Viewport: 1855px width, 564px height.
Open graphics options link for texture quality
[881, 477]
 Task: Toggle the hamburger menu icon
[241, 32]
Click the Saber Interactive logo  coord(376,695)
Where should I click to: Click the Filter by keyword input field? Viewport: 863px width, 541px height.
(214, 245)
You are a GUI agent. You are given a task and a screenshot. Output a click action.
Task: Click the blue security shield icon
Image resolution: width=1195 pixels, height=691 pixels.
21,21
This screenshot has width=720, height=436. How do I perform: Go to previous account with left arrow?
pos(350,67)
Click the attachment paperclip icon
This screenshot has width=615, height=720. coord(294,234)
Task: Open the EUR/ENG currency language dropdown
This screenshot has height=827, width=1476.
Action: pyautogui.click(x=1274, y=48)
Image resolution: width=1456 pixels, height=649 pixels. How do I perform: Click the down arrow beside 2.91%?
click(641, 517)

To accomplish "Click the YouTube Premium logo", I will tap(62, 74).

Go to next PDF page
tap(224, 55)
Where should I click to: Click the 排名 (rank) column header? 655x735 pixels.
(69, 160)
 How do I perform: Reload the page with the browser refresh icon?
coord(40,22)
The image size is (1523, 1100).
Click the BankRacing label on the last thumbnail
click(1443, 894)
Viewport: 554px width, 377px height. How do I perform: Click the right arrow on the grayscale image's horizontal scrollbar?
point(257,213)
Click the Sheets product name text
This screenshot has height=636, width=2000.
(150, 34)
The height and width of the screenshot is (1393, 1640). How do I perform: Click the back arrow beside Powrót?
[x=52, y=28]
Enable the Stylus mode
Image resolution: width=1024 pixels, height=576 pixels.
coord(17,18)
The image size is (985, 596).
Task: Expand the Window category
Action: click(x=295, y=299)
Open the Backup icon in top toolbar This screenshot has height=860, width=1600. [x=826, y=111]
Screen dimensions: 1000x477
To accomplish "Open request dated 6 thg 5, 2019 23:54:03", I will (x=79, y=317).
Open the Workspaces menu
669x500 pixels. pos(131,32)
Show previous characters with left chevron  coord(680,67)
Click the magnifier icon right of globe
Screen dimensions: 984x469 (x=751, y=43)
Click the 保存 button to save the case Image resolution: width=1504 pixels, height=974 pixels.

___

Exercise objective | Copy each line of the records that has "accomplish" in it.

Your solution |
To accomplish "Click the YouTube Premium logo", I will tap(62, 74).
To accomplish "Open request dated 6 thg 5, 2019 23:54:03", I will (x=79, y=317).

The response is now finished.